Feedback on chat-window code generation

Hi, I like that Cursor imported my settings from VSCode and how easy it is to generate with my entire (small) codebase as context.

Here is some feedback / my ideal workflow.

  • I want my IDE to skip polite speech and avoid first-person pronouns.
  • I feel like I’m doing a lot of looking around and clicking (see my recent bug report where the origin file is not recognized), which feels slower than VS Code. Granted I’m still learning.
  • My ideal: I press a shortcut, enter a codebase-wide prompt, then watch all in-place code generation across all files, then press 1 key to accept all changes.
  • Fever dream version: then my tests get run, cursor acts on test feedback automatically, and when my tests pass a commit is generated, and I’m prompted to accept or edit the commit
2 Likes

I found this message after searching for “personal pronouns”….I have added several rules, at various levels and I have yet to find an AI tool that is able to respect the rule. The rule? Never use personal pronouns, ever.

Simple rule, yeah? Not according to AI. Each chat, each agentic completion, each response from Cursor continually violates the rules I’ve applied. I’ve applied user rules and project rules. I’ve attempted being excessively verbose, and I’ve tried terse, succinct rules. Nothing works. Cursor continues to include personal pronouns in completions.

Until AI is able to respect this very simple directive, I will continue to be bearish on AI as a feasible tool for production.

If I cannot rely on AI to respect a simple rule that I apply based on the instructions provided by AI, then the entire premise is a fallacy.

Can you provide a screenshot of it ignoring the rule? Also what happens when you ask the model about the rule and why it did not follow it? Can it provide a rule that it will follow more likely in the future? Have you confirmed that it is getting the rules, like its able to read them? Have you tried other rules like “start every response with ‘test 123’” or something? Also what model, or is it all?

Yeah I can provide a screenshot, but you can experience the same behavior by adding the rule that says: “Never use personal pronouns”. When I ask about the rule and why, it uses more personal pronouns. Yes it can see the rule. Yes I’ve confirmed it’s “aware” of the rule. All models.

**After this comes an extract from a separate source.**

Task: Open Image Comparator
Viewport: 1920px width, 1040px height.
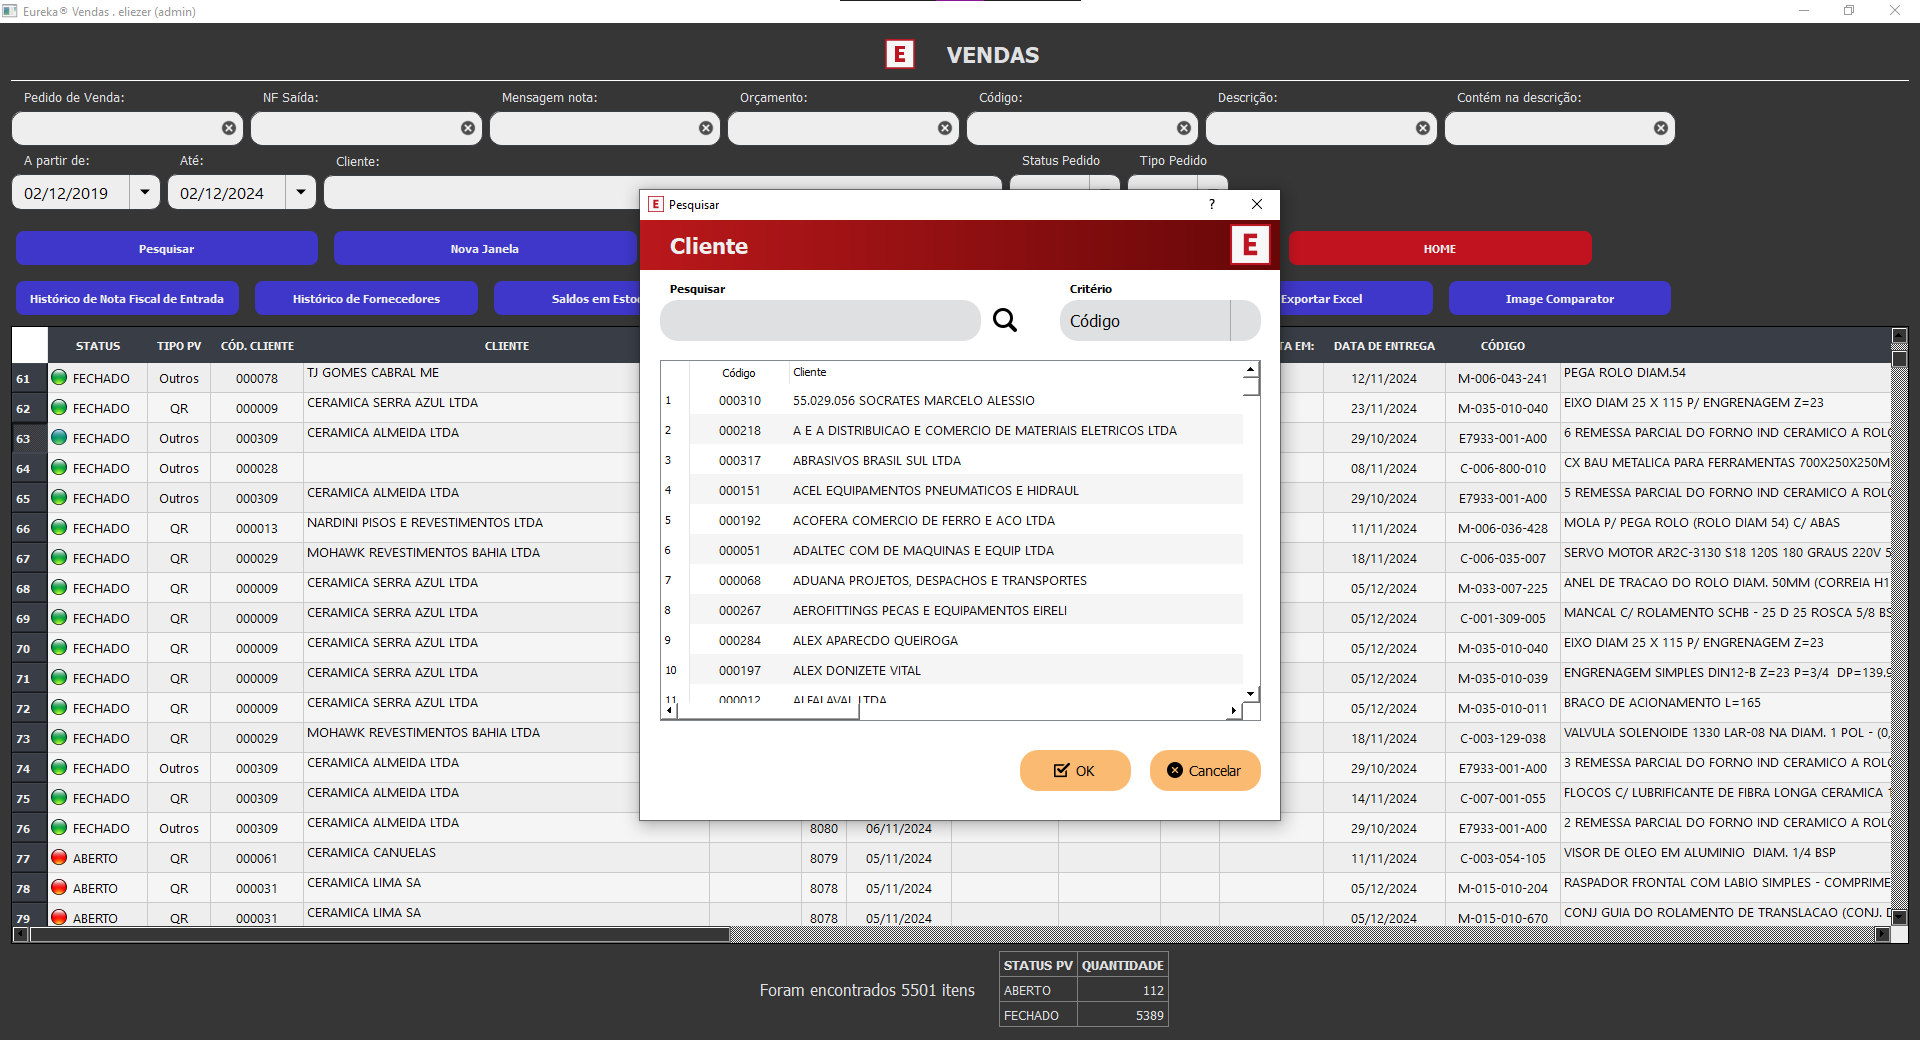Action: 1559,298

I appreciate your questions, but my messages here are the observations over the course of several years of erroneous behavior by all models.

Until any model is able to adhere to the simplest of rules, they’re all sus.

Prompt: count to 100

Models: Auto, gpt-5, Sonnet 4.5 thinking

I eventually got it to follow the rule:
CRITICAL: Never use first-person pronouns or human-like language. Responses should be objective and direct. Violations of this rule are unacceptable. Avoid human-like language patterns. Instead of 'I'll help you' say 'Here's the solution:' or 'The answer is:'. Instead of 'I think' say 'The approach is:' or 'Consider this:' Responses should be objective and direct. Violations of this rule are unacceptable.

Before:

After:

After trying a simple rule: never use personal pronouns which it failed with, I asked for it to verify the rules it knew of and then I asked for suggestions on how to make it better follow the ‘pronouns’ rule in the next chat. I kept updating the rule and testing by adding the suggestions, most did not work, but eventually through a combination it worked. Not sure what exactly did it, but it is possible.

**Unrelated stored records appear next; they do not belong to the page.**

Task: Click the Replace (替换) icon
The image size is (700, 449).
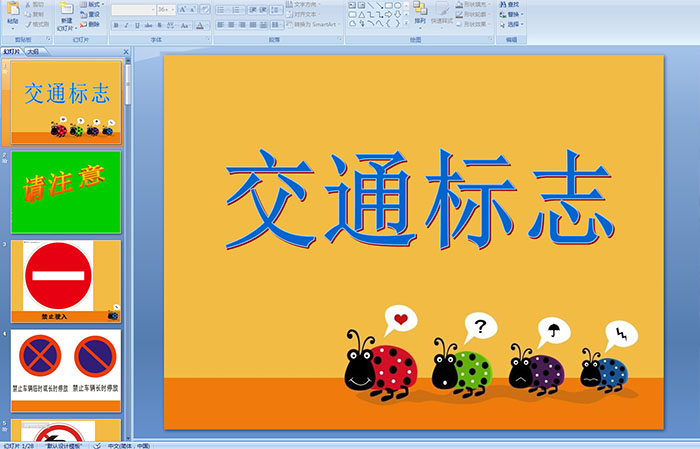Action: [x=513, y=15]
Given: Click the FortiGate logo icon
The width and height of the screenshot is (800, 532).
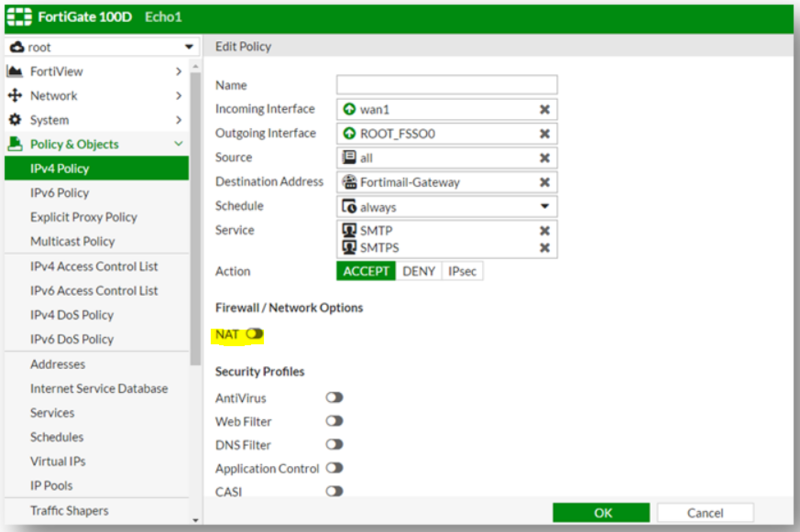Looking at the screenshot, I should pyautogui.click(x=17, y=17).
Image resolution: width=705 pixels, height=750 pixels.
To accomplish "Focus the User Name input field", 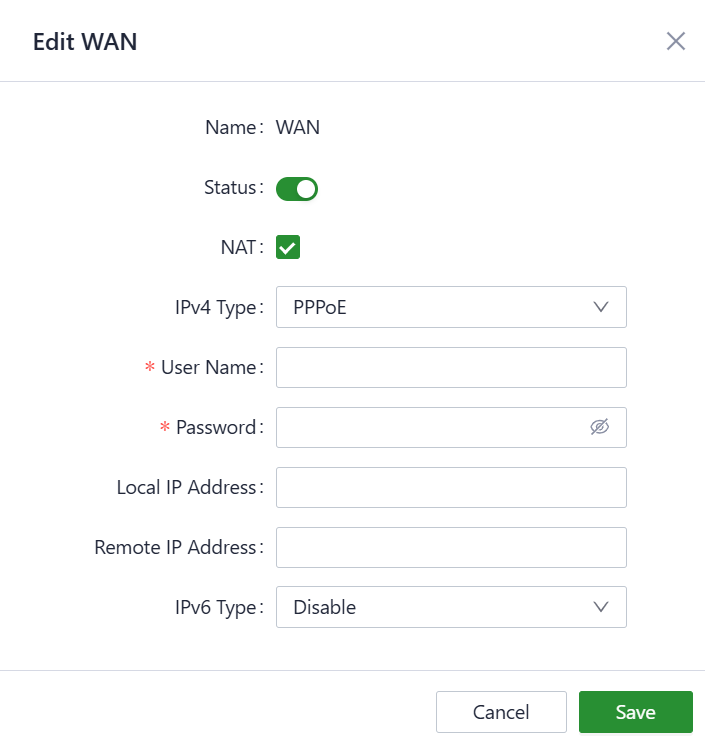I will [x=451, y=367].
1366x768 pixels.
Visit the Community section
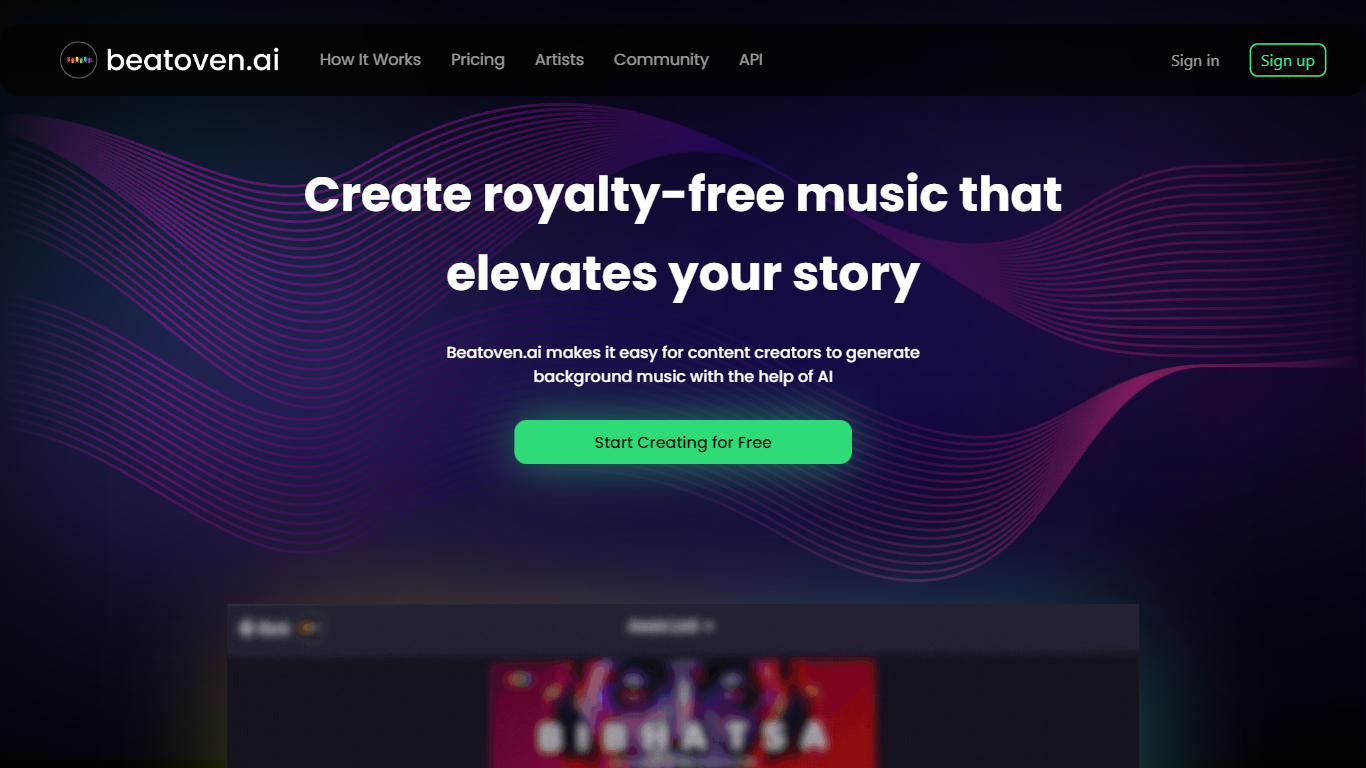pos(661,60)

Even if this was not possible, I don’t think it proves that the models don’t follow rules, because they usually do, and if this test failed it certainly does not prove ‘they’re all sus’ because they successfully do much more complex things and follow elaborate instructions.

thanks for the effort! I appreciate your earnestness.

In less than 10 minutes, and maybe a handful of prompts, cursor violated the highly refined rule you provided.

I also stopped my current development flow to engage with the AI about how to refine the rule. However, surely you can understand my dubiousness about it’s ability to adhere to the rule in the future.

Also, I find it curious the supposition that because a thing can do more “elaborate instructions”, it should be permissible to turn a blind eye to the inability to follow a more simple instruction.

If the purpose of these tools is to perform “elaborate instructions” and there by producing greater quantities of output, where is the quality or element of trust and the justification for believing and/or accepting what it produces as being either factual or accurate? Trust is foundational component of reality; A is A. A is not….sometimes A, sometimes B, sometimes a cat gif, sometimes a mission-critical api_key.

So now, instead of actually developing, my productivity has screeched to a halt. I remain bearish.

I think you may have found a serious weakness in these LLM. They are trained so well to “talk” to the user, that they must really struggle putting things into words without doing that. You are not wrong. In regards to programming tasks, has it also ignored those too. I am not sure if this is an edge case or indicative more of a pattern of not following rules.